Sites 1095, 1096, and 1101 are located in the Bellingshausen Sea, which represents a marginal sea in the Pacific sector of the Southern Ocean (Fig. F1). These sites were drilled on the upper continental rise west of the Antarctic Peninsula, which is characterized by nine large sediment mounds, elevated up to 900 m above the surrounding seafloor (Rebesco et al., 1996, 1998). The mounds, which were interpreted as asymmetric contourite drifts, are elongated toward the abyssal plain and are separated by 5-km-wide and 150-m-deep channels originating in dendritic feeder gullies at the base of the continental slope.

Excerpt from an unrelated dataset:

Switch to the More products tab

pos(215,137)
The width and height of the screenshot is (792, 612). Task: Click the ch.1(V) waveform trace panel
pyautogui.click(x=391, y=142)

All three sites are located within the Antarctic Zone that is bounded by the Polar Front in the north and by the southern boundary of the clockwise flowing Antarctic Circumpolar Current (ACC) in the south (Orsi et al., 1995). Because of seasonal sea-ice coverage, open-water conditions in this zone prevail only during spring and summer, for about 8 months above Drift 4 and for about 3 months above Drift 7 (Parkinson, 1994). During these periods, light permeates the surface waters and thus promotes phytoplankton productivity. The water column in the Bellingshausen Sea includes a thin surface layer of cold Antarctic Surface Water (AASW), underlain by warm, saline Circumpolar Deep Water (CDW), which locally protrudes onto the continental shelf (Hofmann et al., 1996). CDW in the Pacific sector of the Southern Ocean represents a mixture of North Atlantic Deep Water (NADW) and recirculated waters from the Indian and Pacific Oceans (Patterson and Whitworth, 1990). The flow of relatively warm NADW to the Southern Ocean is assumed to govern the heat budget of the CDW (e.g., Denton, 2000). Warmth delivered by the CDW has a strong impact on the overlying surface waters and on the survival of sea ice (e.g., Hofmann et al., 1996; Jacobs and Comiso, 1997).
Along the flanks of Drift 7, bottom-water flow with a mean current velocity of ~6 cm/s follows the bathymetric contours in an counterclockwise manner (Camerlenghi et al., 1997). The contour current was concluded to represent the southwestward extension of Weddell Sea Deep Water (WSDW) (Camerlenghi et al., 1997), which leaves the Weddell Sea via deep topographic gaps in the South Scotia Ridge and flows along the lower continental slope around the northern tip of the Antarctic Peninsula up to at least 65°W (Nowlin and Zenk, 1988). On the other hand, gradients in dissolved oxygen, nutrients, and density within the bottom water of the Bellingshausen Sea are interpreted to indicate a confinement of WSDW to the South Shetland Trench (Sievers and Nowlin, 1984) and an eastward supply of bottom water from the ACC to the Antarctic Peninsula continental rise (Chernaykova and Stunzhas, 1998; Orsi et al., 1999). A bottom-water circulation from west to east, however, might be precluded at least for the upper continental rise because such a flow pattern would contradict the current directions measured near Drift 7.